A continuation of this question :
How does one classify the set of all partitions (into disjoint parts) $\{AP_1, AP_2, AP_3\cdots\}$ of $\mathbb{N}$ into APs such that all the APs have a distinct common difference? One such example was given by @HagenVonEitzen in the linked post: $$\left\{\{(2k+1)2^{i-1} \mid k\in \{0,1,2,\cdots\}\}\ \mid\ i\in\{1,2,3\cdots\}\right \}$$
Naively decomposing numbers into powers of $k$ and a $k$−free part doesn't work because I then end up with APs that have the same common difference.

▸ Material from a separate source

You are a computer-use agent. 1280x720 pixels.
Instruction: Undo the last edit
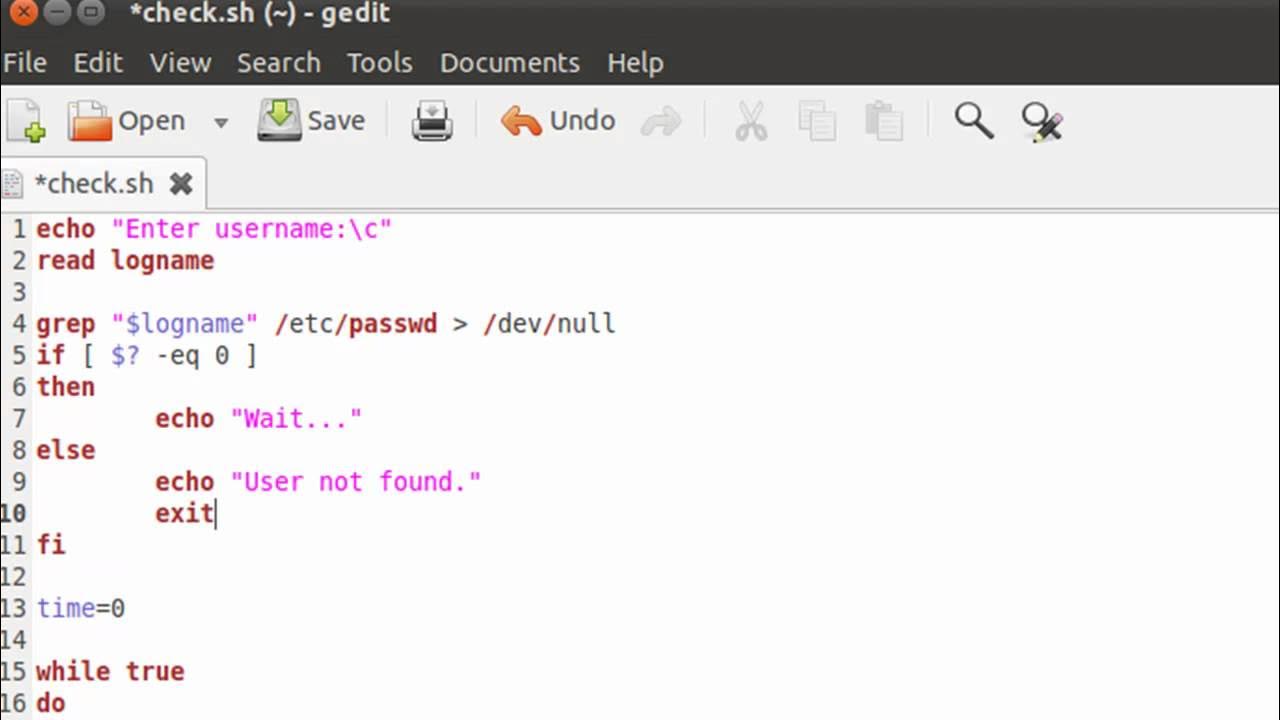558,121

There must be one AP beginning at $1$, say $AP_1 = \{n: n \equiv 1 \mod m_1\}$. To make things nontrivial, $m_1 \ge 2$. The first natural number not in $AP_1$ is $2$, so it must be in $AP_2 = \{n: n \equiv 2 \mod m_2\}$. In order for this to be disjoint from $AP_1$, we need $\gcd(m_1, m_2) > 1$. We also want $m_2 \ne m_1$. This will also avoid making the process stop after two AP's, which it would if $m_2 = m_1 = 2$.

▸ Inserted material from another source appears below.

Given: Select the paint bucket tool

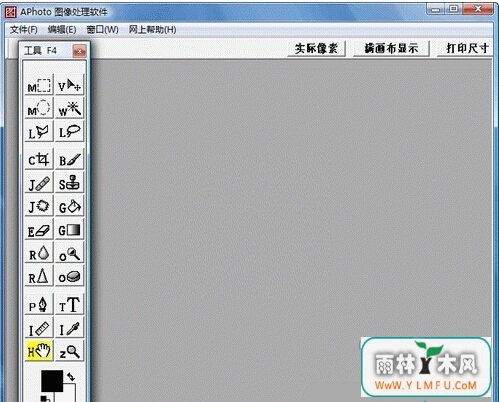Looking at the screenshot, I should point(69,206).
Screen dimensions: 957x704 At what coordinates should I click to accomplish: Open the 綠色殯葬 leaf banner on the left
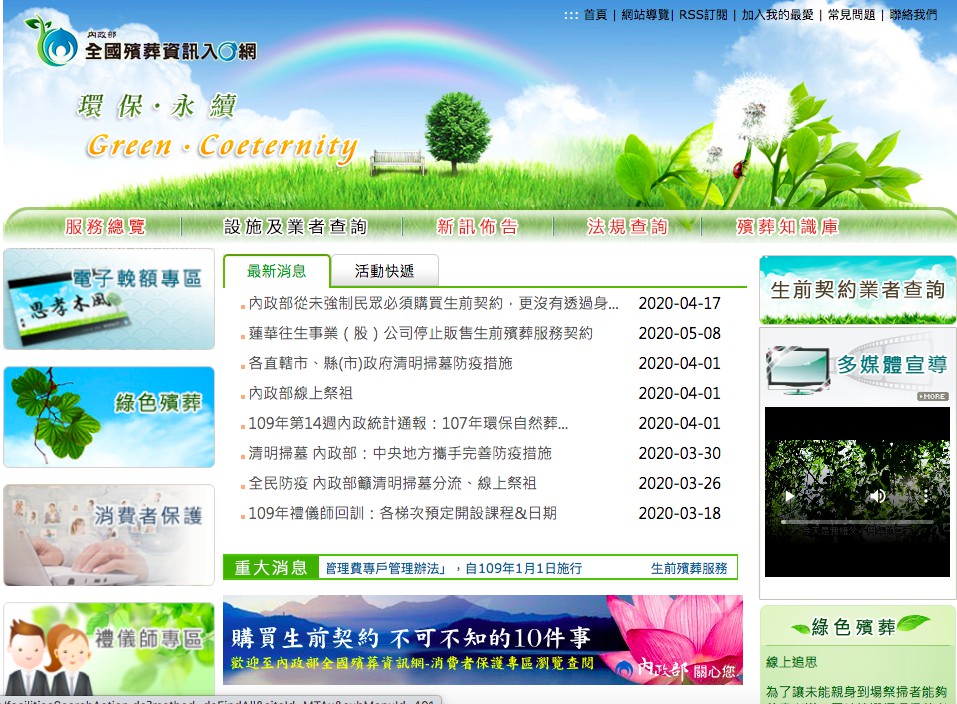(109, 416)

Proceed inductively: after $k$ steps, we will have $AP_1, \ldots, AP_k$ with differences $m_1, \ldots, m_k$. Let $a_{k+1}$ be the first natural number not included in any of these. It will be in $AP_{k+1} = \{n: n \equiv a_{k+1} \mod m_{k+1}\}$. In order to avoid intersecting previous AP's, we need, for $1 \le j \le k$, $gcd(m_j, m_{k+1})$ not to divide $a_{k+1}-a_j$. Note that $a_{k+1} - a_j$ is not a multiple of $m_j$ (since by assumption $a_{k+1} \notin AP_j$) so we can always take $m_{k+1}$ to be a multiple of $\text{lcm}(m_1, \ldots, m_k)$. Moreover, we want $m_{k+1}$ distinct from $m_1, \ldots, m_k$, and we want to make sure we haven't exhausted all of $\mathbb N$: if that would happen for a particular candidate for $m_{k+1}$, just take a larger candidate.